Time to change Timing belt?

O

Ohaya

Hi,

We have a '97 Outback Legacy, with about 90K miles on it. So far it's been
fine, and the only major repair was that the last time we took it in, they
had to replace some gasket (between the engine and transmission, I think).

Awhile ago, at about 48K miles, we had a bad water pump, and got it fixed
under warranty (we had the 6yr/60K drive train warranty), and I was
surprised that the dealer suggested that they go ahead and replace the
timing belt. I guess this was because they'd have to pull the water pump
anyway. They also did this under warranty.

Anyway, now that we have about 50K on the current timing belt, I'm wondering
if we should replace the timing belt the next time we take it in for
service?

Obviously, this time, it'd be out-of-warranty, but I had an experience with
another car (not a Subaru) where the belt broke, and it was a major repair,
so I'm trying to be a little conservative here...

What do you all think? Am I being over-cautious? I have the impression
that timing belts generally last about 60K miles...

Also, can give me a guesstimate about how much it'd cost to get the timing
belt replaced? I'd like to get this done at our dealer, and we're in the
Washington, DC metro/Northern VA area....

Thanks in advance!!
 
Anyway, now that we have about 50K on the current timing belt, I'm
wondering if we should replace the timing belt the next time we take
it in for service?

I don't get it. Why would you replace it at only half of its
rated life ?

Besides, if your 97 Legacy OB is anything like mine, the front
cam and/or crank seals will start leaking like crazy pretty
soon, and you can have them and the timing belt done in one
fell swoop when that happens.

John
 
John Eyles said:
I don't get it. Why would you replace it at only half of its
rated life ?

John,

I guess that I have the impression that timing belts are generally
considered to last for 60K. I've read somewhere that the only car that has
a 100K timing belt is a new Honda model, and that's a timing "chain" rather
than a timing "belt".

There was a typo in my original post, and current mileage is 98K, so
assuming the 60K life, and the change at 48K, the current belt has 50K miles
on it, so I'm wondering if it's time to change it before it breaks...
 
I guess that I have the impression that timing belts are generally
considered to last for 60K. I've read somewhere that the only car that has
a 100K timing belt is a new Honda model, and that's a timing "chain" rather
than a timing "belt".

There was a typo in my original post, and current mileage is 98K, so
assuming the 60K life, and the change at 48K, the current belt has 50K miles
on it, so I'm wondering if it's time to change it before it breaks...
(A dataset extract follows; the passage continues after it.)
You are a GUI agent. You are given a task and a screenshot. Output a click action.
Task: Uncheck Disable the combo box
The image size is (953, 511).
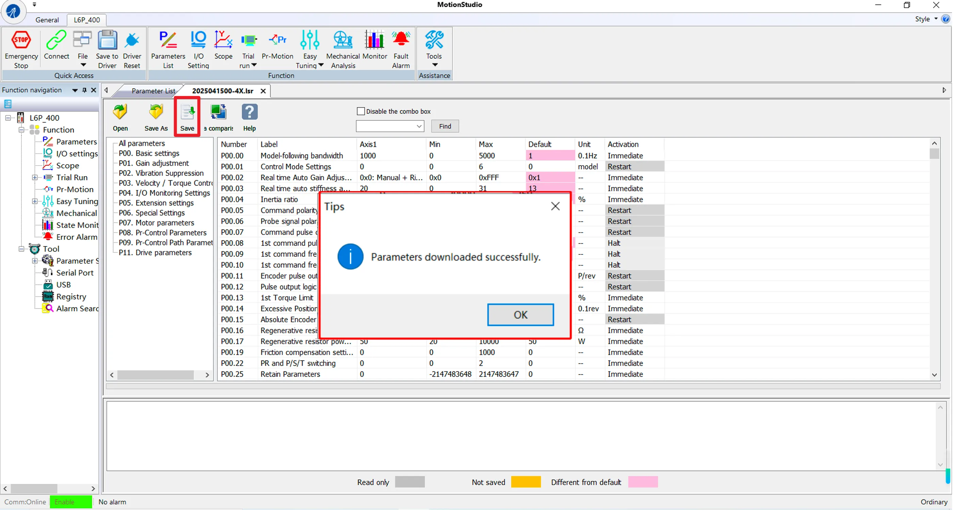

As far as I know, they were originally rated to last at least 60k miles on the 2.
2l and 80k miles on the 2.5l engine (which probably is what you have).

Those specs are based on the fact that, except for manufacturing defects,
failures due to wear begin to occur above this rated mileage. In theory,
swapping the belts too often simply increases your chances of installing a
faulty belt which is likely to snap BEFORE reaching the end of its rated life.

OTOH I am pretty sure that there are 200k mile subarus out there running on the
original timing belts.

The belt itself is not THAT cheap ($60 - $80 in the US) but the bulk of the
expense of a change is labor. That's why many recommend replacing the cam shaft
seals, water pump and sometimes the belt tensioner while the timing belt covers
are off for a belt change.

Timing chains don't usually get replaced in regular intervals - the
recommendation by Honda may refer to service intervals.

florian
 
My 2000 Forester 2.5L engine has a timing belt change interval of 105,000
miles and that's when I'll do it unless a water pump goes out. eddie
 
I guess that I have the impression that timing belts are generally
considered to last for 60K. I've read somewhere that the only car that has
a 100K timing belt is a new Honda model, and that's a timing "chain" rather
than a timing "belt".

There was a typo in my original post, and current mileage is 98K, so
assuming the 60K life, and the change at 48K, the current belt has 50K miles
on it, so I'm wondering if it's time to change it before it breaks...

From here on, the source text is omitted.